Узкие улочки, вымощенные булыжником площади, акведуки и даже канализация - всё это он видел собственными глазами и никак не мог отделаться от ощущения, что спит и видит увлекательный цветной сон. То и дело втихаря пощипывая себя за локтевой сгиб, он пытался проснуться, но, чувствуя боль, понимал, что это далеко не сон. Устав бороться с самим собой, Вадим отмахнулся от очередной проститутки, пытавшейся навязать ему свои изрядно поношенные прелести, и, ухватив за локоть кормчего, сказал:
- Ты как хочешь, а я возвращаюсь на корабль.
- С чего вдруг? - не понял Юрген. - Давай ещё погуляем. Когда ещё по земле пройтись придётся?
- Мне сложно это объяснить, но я видел эти места там, в своём времени, и теперь не могу поверить, что здесь всё не так, как я знаю.
Сообразив, о чём он говорит, кормчий тяжело вздохнул и, подумав, кивнул:
- Ладно, давай возвращаться.
- Ты не должен идти со мной, брат. Я и сам доберусь, - смутился Вадим, но Юрген только усмехнулся в ответ.
- Ничего. Честно говоря, мне и самому не очень хочется бродить по этой жаре. Тяжело мне здесь. Пошли в порт, у моря дышится легче.
Развернувшись, воины дружно зашагали в сторону порта. Крикливые зазывалы то и дело норовили ухватить их за рукава, пытаясь всучить какую-то ерунду или затащить в харчевню. Но суровые взгляды воинов и висящее на широких поясах оружие быстро остужали их пыл. Не понаслышке зная бешеный нрав северных варваров, жители Византии старались держаться подальше от них.
Даже стражники, столкнувшись с ними на площади, старательно делали вид, что не замечают этой буйной компании, что-то громко обсуждавшей на своём варварском наречии. Только торговцы, проститутки и грабители провожали их внимательными, оценивающими взглядами.
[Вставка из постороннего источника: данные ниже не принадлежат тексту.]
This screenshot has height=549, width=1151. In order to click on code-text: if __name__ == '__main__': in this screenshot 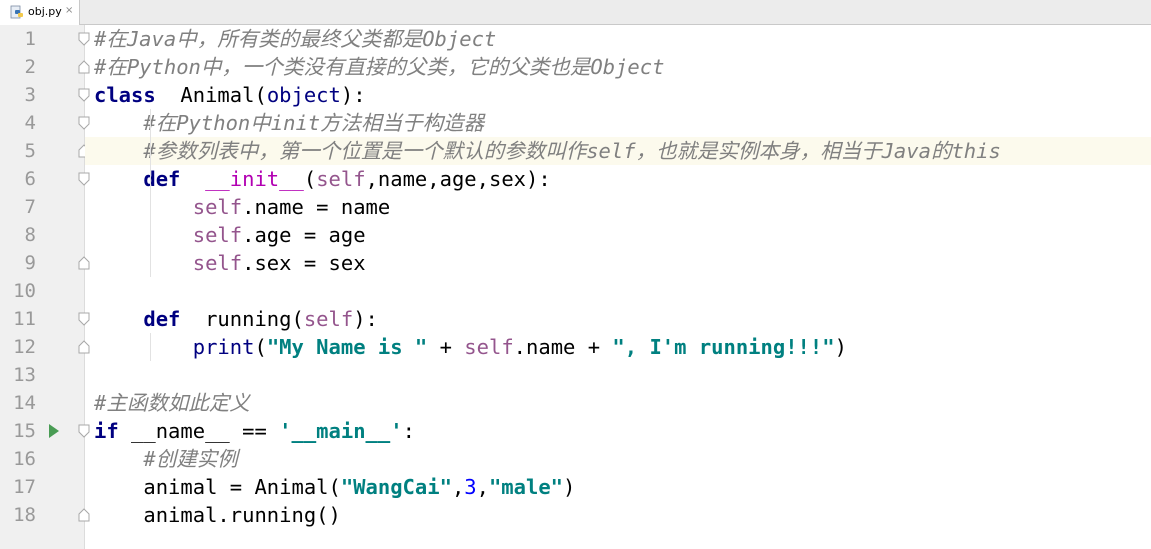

К удивлению всех продажных женщин и содержателей борделей, экипаж варварского судна не бросился искать развлечений в их объятиях.
Едва разобравшись с делами, северяне принялись искать новую работу. Весть о том, что на корабле северян есть две дюжины чернокожих красавиц, заметно поубавила этой публике прыти. Это было странно, неожиданно, но это было. Вскоре весть о необычном экипаже разнеслась по всему городу. Поглазеть на эту диковину приходили специально, но вахтенные, отлично помня, какой корабль им пришлось сопровождать, строго следили за тем, чтобы посторонние на палубу не попали.